*How to complete this task:*
Each line of the listing below must be returned exactly.

*Information supplied:*
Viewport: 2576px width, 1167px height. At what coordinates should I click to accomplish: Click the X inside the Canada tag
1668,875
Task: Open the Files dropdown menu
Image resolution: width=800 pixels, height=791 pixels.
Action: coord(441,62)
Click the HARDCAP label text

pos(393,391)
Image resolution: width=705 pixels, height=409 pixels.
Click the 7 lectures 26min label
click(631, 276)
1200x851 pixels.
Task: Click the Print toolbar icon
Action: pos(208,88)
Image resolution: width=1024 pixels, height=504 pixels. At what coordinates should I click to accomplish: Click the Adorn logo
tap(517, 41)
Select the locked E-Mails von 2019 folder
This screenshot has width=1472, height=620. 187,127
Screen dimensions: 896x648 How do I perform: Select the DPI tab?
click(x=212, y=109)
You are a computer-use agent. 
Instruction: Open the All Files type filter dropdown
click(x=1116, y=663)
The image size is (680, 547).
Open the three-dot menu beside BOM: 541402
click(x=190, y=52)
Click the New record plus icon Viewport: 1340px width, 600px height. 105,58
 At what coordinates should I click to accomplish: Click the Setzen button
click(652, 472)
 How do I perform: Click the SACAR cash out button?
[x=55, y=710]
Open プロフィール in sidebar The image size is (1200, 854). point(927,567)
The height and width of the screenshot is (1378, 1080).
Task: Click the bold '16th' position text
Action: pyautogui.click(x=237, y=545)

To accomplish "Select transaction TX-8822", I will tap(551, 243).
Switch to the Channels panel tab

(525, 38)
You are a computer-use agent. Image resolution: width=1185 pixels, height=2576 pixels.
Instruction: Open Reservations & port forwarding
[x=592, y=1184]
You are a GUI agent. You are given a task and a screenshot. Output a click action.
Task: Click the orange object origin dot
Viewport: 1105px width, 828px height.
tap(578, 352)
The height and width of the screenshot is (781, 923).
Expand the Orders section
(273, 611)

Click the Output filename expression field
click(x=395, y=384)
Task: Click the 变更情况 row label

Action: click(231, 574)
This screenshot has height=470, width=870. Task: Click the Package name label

*Result for this exercise:*
Viewport: 2576px width, 1167px height. At what coordinates should I click to accomplish: Click the X inside the Canada tag
1668,875
Task: Open the Files dropdown menu
Image resolution: width=800 pixels, height=791 pixels.
Action: coord(441,62)
Click the HARDCAP label text

pos(393,391)
Image resolution: width=705 pixels, height=409 pixels.
Click the 7 lectures 26min label
click(631, 276)
1200x851 pixels.
Task: Click the Print toolbar icon
Action: pos(208,88)
Image resolution: width=1024 pixels, height=504 pixels. At what coordinates should I click to accomplish: Click the Adorn logo
tap(517, 41)
Select the locked E-Mails von 2019 folder
This screenshot has width=1472, height=620. 187,127
Screen dimensions: 896x648 How do I perform: Select the DPI tab?
click(x=212, y=109)
You are a computer-use agent. 
Instruction: Open the All Files type filter dropdown
click(x=1116, y=663)
The image size is (680, 547).
Open the three-dot menu beside BOM: 541402
click(x=190, y=52)
Click the New record plus icon Viewport: 1340px width, 600px height. 105,58
 At what coordinates should I click to accomplish: Click the Setzen button
click(652, 472)
 How do I perform: Click the SACAR cash out button?
[x=55, y=710]
Open プロフィール in sidebar The image size is (1200, 854). point(927,567)
The height and width of the screenshot is (1378, 1080).
Task: Click the bold '16th' position text
Action: pyautogui.click(x=237, y=545)

To accomplish "Select transaction TX-8822", I will tap(551, 243).
Switch to the Channels panel tab

(525, 38)
You are a computer-use agent. Image resolution: width=1185 pixels, height=2576 pixels.
Instruction: Open Reservations & port forwarding
[x=592, y=1184]
You are a GUI agent. You are given a task and a screenshot. Output a click action.
Task: Click the orange object origin dot
Viewport: 1105px width, 828px height.
tap(578, 352)
The height and width of the screenshot is (781, 923).
Expand the Orders section
(273, 611)

Click the Output filename expression field
click(x=395, y=384)
Task: Click the 变更情况 row label

Action: click(231, 574)
This screenshot has height=470, width=870. Task: Click the Package name label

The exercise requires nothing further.